Por Ricard Iglesias.- Me miro al espejo y veo a un hombre despojado.
Un hombre de cien mil caras a quien la soledad lo dejó tirado.
La soledad no engaña. La soledad desvela.
Y es que a pesar de que mi mente señala al del espejo un hombre cualquiera, aquí, en mitad de la tormenta, sigo viendo la inocencia de quien despierta como si no hubiera mañana.
Principito, me gusta llamarme. Descubro en ti un niño enamorado, protegido por su madre.
Tengo miedo, grita a lloros el espejo. ¿Quién cuidará de mí, ahora que no tengo madre?
Quiero lo mejor para ti, contestó mi reflejo. Aunque te creas solo por un instante, acuérdate de ver al sabio heredero.
¿Y quién es este sabio heredero?, repliqué con poco aliento.
Acuérdate, Ricard, de mirarte de nuevo al espejo.

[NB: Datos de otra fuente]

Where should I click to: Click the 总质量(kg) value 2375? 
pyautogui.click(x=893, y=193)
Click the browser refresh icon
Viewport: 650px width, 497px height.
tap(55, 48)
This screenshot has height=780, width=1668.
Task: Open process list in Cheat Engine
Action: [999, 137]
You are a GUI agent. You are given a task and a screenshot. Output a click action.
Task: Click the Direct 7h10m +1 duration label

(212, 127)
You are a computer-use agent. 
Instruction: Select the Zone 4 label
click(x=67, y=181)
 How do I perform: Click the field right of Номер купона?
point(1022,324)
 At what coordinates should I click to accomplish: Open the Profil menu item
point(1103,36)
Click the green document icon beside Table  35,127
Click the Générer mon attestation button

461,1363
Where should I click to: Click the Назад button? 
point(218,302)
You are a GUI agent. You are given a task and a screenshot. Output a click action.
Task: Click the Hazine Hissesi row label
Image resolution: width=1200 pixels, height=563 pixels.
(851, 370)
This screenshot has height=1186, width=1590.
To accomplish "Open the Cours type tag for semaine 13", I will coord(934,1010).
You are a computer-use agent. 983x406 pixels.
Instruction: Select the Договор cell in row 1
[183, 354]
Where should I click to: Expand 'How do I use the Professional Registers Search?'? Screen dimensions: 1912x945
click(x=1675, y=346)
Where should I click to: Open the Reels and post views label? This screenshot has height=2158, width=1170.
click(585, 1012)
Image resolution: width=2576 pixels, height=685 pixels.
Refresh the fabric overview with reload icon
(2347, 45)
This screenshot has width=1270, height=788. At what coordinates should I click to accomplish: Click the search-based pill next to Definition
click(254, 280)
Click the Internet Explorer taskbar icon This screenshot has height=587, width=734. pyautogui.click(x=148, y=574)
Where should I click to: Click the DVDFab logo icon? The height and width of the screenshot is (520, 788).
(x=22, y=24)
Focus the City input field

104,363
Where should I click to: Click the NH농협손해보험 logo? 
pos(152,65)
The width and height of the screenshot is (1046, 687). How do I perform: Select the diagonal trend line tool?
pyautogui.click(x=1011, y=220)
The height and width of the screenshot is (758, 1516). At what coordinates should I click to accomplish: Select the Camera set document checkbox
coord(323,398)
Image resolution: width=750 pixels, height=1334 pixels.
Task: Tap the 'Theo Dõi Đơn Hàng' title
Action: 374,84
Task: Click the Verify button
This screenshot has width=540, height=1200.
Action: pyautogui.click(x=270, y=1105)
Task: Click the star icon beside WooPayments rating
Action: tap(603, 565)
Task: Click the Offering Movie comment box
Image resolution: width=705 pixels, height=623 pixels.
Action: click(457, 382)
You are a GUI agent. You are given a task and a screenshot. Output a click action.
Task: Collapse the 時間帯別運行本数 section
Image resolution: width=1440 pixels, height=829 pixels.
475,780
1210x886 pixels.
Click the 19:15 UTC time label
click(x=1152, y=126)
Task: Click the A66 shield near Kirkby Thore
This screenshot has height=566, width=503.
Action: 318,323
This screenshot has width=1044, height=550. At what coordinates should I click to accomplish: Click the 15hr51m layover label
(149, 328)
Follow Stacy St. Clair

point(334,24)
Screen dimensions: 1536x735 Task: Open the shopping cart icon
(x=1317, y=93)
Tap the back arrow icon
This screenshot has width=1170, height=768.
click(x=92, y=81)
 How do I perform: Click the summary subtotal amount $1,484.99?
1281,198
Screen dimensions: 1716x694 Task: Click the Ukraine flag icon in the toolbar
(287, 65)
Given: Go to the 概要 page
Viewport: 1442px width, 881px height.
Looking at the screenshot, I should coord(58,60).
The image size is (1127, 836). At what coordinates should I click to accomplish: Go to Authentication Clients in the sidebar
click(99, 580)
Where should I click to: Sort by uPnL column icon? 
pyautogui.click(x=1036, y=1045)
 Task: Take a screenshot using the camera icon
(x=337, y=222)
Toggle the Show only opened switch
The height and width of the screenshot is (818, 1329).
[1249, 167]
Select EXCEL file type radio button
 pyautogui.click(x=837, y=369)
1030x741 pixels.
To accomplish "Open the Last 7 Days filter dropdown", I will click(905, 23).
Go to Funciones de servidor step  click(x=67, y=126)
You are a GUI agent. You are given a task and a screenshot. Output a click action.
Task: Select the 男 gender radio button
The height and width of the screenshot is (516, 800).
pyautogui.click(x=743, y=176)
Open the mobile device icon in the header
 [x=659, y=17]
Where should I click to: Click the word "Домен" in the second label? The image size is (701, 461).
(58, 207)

Y es que, en la soledad, uno vuelve a encontrarse de nuevo. Te amo incondicionalmente. Todo saldrá bien.
Porque incluso en el peor momento, siempre encontrarás, detrás del miedo, al verdadero ser despierto.
Tengo una última frase, querido silencio. Gracias por enseñarme quienes cuidarán de mí primero.